Am 20. und 21. September nahm CHEM Trust am Kongress „Chemikalienpolitik im Dialog“ teil. Dieser wurde von der Bund/Länder-Arbeitsgemeinschaft Chemikaliensicherheit (BLAC) und dem Hessischen Ministerium für Umwelt, Klimaschutz, Landwirtschaft und Verbraucherschutz in Zusammenarbeit mit der Goethe Universität Frankfurt und dem Mercator Science-Policy Fellowship-Programm der Rhein-Main Universitäten ausgerichtet.
Das Programm hielt Vorträge aus dem gesetzgeberischen und politischen Bereich sowie aus der Wissenschaft bereit, zudem gab es praktische Anwendungsbeispiele von Unternehmen. Am ersten Tag fanden neben einer Einführung und Darstellung der Umweltbelastung durch Chemikalien, verschiedene Vorträge und eine Podiumsdiskussion im Kontext der Umsetzung der EU-Chemikalienstrategie statt. Am zweiten Tag wurden die Themen F-Gase, per- und polyfluorierte Alkylsubsstanzen (PFAS), X-Polymere und endokrine Disruptoren behandelt.
Zu Beginn verdeutlichte Prof. Dr. Werner Brack vom Helmholtz Zentrum für Umweltforschung in seinem Vortrag die Dringlichkeit von Maßnahmen zur Verringerung der Chemikalienbelastung, welche die planetaren Grenzen bereits überschreitet. Aktuelle Beispiele waren:
- Förderung der Korallenbleiche durch Abbauprodukte von Oxybenzon, einem Sonnenschutzmittel. So wird die Bedrohung der Korallenriffe, einem wichtigen, marinen Lebensraum, verstärkt,
- Direkte und indirekte Wirkungen von Pestiziden auf Bestäuber, mit offensichtlichen Auswirkungen auf die weltweite Nahrungsversorgung und auf Amphibien, deren Artenverlust auch die Stabilität von Ökosystemen gefährdet,
- Anstieg von Entwicklungsstörungen beim Menschen, z. B von Autismus, Hyperaktivität durch Umweltschadstoffe, wie Blei und endokrine Disruptoren (EDs).
Zum Abschluss des Kongresses unterstrich CHEM Trust in einem Vortrag die Notwendigkeit, zügig Maßnahmen in Deutschland umzusetzen, um die Belastung mit Substanzen, die das Hormonsystem schädigen (oder andere problematische Eigenschaften haben) zu verringern. Daten aus Untersuchungen in Deutschland zeigten, dass Kinder und Jugendliche teilweise so stark mit PFAS belastet sind, dass Gesundheitsschäden nicht ausgeschlossen werden können.

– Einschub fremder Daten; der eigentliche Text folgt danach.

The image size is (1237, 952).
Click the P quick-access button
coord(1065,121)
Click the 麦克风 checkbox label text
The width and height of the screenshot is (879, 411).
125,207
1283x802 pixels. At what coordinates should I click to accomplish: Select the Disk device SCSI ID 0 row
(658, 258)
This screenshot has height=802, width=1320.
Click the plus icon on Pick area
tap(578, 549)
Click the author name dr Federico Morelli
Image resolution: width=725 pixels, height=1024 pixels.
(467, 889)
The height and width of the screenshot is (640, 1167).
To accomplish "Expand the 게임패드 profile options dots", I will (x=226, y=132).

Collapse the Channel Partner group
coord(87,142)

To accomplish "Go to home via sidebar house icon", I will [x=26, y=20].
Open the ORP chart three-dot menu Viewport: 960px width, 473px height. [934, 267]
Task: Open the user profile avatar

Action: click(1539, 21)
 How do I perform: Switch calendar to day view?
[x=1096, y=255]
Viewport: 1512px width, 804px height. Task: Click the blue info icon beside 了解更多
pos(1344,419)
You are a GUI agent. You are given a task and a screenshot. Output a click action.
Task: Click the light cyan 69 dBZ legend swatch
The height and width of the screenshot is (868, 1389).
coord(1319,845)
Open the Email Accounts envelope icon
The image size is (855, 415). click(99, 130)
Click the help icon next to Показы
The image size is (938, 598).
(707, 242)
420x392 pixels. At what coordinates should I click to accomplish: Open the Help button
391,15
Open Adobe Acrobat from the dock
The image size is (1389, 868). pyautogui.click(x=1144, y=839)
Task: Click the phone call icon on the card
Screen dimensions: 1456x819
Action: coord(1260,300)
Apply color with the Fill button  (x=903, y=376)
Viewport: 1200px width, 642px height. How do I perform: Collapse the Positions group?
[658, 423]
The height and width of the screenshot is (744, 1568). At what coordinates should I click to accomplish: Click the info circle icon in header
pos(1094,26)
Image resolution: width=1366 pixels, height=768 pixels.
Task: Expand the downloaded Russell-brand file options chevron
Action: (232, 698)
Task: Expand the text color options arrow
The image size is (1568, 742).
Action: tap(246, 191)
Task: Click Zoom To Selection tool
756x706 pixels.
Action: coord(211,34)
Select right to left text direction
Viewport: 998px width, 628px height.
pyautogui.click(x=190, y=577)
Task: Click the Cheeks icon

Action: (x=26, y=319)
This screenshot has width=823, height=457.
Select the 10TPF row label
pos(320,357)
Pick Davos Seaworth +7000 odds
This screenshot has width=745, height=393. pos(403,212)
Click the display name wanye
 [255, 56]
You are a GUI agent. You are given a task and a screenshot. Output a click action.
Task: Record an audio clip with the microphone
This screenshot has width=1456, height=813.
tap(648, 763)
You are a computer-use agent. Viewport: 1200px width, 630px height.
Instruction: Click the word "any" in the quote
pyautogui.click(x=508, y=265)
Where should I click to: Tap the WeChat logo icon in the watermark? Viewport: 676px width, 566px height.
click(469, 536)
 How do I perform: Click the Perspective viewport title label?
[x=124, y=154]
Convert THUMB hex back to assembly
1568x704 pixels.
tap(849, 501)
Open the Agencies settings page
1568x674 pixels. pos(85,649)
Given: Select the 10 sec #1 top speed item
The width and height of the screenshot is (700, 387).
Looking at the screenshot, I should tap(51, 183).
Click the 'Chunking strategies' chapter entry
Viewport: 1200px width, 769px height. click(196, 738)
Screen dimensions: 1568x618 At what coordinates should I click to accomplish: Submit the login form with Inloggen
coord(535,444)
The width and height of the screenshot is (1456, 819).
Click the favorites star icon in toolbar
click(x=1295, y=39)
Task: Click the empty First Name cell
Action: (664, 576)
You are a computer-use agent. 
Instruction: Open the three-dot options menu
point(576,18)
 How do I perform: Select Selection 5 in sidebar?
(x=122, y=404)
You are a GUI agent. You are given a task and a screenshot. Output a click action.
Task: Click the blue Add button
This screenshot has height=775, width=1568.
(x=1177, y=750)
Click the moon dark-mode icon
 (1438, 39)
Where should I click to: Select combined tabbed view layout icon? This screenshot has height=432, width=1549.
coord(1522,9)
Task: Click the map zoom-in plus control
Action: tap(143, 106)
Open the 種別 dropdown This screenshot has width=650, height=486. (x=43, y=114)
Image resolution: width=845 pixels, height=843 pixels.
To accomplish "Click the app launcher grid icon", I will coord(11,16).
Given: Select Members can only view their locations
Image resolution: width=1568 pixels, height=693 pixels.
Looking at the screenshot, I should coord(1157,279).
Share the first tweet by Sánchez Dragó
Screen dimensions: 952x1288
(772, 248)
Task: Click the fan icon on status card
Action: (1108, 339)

CHEM Trust erwartet von der Bundesregierung, dass sie sich auf EU-Ebene für eine schnelle und ambitionierte Umsetzung der EU-Chemikalienstrategie einsetzt. Insbesondere muss das Verfahren zum Verbot problematischer Substanzen in Verbraucherprodukten vereinfacht (generic risk management approach) und CLP-Gefahrenklassen für EDs sowie besonders umweltschädliche Stoffe eingeführt werden.
CHEM Trust erwartet zudem von der Bundesregierung, dass sie ihr Versprechen aus dem Koalitionsvertrag, einen nationalen EDC-Aktionsplan zu erarbeiten, transparent und unter Beteiligung der Stakeholder endlich einlöst. Hierfür könnte zum Beispiel auf die Forderungen verschiedener NGOs zurückgegriffen werden. Nationale Verbote, eine gezielte Forschungsförderung, die (methodische) Lücken zur Regulierung gefährlicher Substanzen schließt sowie eine gute Verbraucherinformation über Chemikalienrisiken, können in Deutschland sofort und unabhängig vom Geschehen auf EU-Ebene umsetzt werden. Nicht zuletzt muss das Humanbiomonitoring kontinuierlich fortgeführt werden, um den Erfolg von Maßnahmen überprüfen zu können und neue Bedrohungen zu entdecken.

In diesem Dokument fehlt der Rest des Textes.